Naw, they might secretly send out embarassing email at night when they are supposed to be working. Either that, or they will communicate with other nano-janitors all over the world, and some Monday morning, when everyone comes in for work, we will all be eaten alive by swarms of these things.
At work, I use an 84-key IBM AT keyboard. This thing was made somewhere around 1984 to 1985, and it is the King of Keyboards, but I won't go into all the things I love about it. What's important is that I am the only person who ever uses it (other people get lost when try try to work at my workstation with its 84-key keyboard and OS/2), and I have used it for a long time (since about 1988, I think).
I cleaned it once around 1993, and then a few weeks ago (August 2000) the keyboard finally experienced its second cleaning. This involved opening the keyboard to clean it out, and also removing each key individually and lovingly scrubbing it by hand in warm soapy water.
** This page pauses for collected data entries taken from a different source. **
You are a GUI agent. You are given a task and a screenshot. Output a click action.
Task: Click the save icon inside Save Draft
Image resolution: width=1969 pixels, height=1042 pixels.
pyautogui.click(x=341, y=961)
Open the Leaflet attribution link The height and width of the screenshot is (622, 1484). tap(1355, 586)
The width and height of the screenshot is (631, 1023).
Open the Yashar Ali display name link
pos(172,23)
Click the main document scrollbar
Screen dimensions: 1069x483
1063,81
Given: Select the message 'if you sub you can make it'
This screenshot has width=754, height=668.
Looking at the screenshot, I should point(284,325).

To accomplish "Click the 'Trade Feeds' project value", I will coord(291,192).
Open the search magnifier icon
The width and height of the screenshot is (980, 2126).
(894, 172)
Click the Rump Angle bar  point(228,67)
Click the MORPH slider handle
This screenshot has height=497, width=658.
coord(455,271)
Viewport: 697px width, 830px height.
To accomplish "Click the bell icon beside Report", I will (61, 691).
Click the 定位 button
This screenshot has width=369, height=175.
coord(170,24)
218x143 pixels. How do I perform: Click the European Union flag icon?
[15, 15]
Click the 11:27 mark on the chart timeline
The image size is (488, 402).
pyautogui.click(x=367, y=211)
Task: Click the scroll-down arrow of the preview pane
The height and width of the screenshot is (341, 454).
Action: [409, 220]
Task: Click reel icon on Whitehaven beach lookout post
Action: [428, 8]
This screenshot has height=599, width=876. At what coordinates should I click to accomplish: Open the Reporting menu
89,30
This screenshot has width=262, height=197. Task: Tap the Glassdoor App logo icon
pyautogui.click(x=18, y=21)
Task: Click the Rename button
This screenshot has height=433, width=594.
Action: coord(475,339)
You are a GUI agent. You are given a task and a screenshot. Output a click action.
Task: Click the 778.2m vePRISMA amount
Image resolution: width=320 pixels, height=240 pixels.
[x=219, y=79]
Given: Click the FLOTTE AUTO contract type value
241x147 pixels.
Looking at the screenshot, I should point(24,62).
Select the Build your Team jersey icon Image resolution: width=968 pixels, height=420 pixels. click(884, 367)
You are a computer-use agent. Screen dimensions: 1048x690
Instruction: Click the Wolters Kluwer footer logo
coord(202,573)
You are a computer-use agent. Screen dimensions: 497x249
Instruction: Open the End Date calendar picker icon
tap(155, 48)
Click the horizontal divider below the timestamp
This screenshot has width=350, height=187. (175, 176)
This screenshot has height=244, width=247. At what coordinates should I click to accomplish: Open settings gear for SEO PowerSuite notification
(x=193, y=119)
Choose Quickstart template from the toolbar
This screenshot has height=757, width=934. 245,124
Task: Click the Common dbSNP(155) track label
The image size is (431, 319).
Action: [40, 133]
I stayed late one night to do this, and the boss popped by. He said something along the lines of "We have people who can do that for you," referring to the gofer girls who are usually bored silly and chatter all day long when I'm trying to work in peace. The thought of one of those passionless dimwits operating on my precious keyboard, made me shudder with revulsion. I said, "Does a true warrior have a peasant sharpen his sword?"
The greasy black grime came off the keys quite nicely. "Ah, so that key is labelled F8, huh? Yeah, now that I think of it, I remember having an F8 key."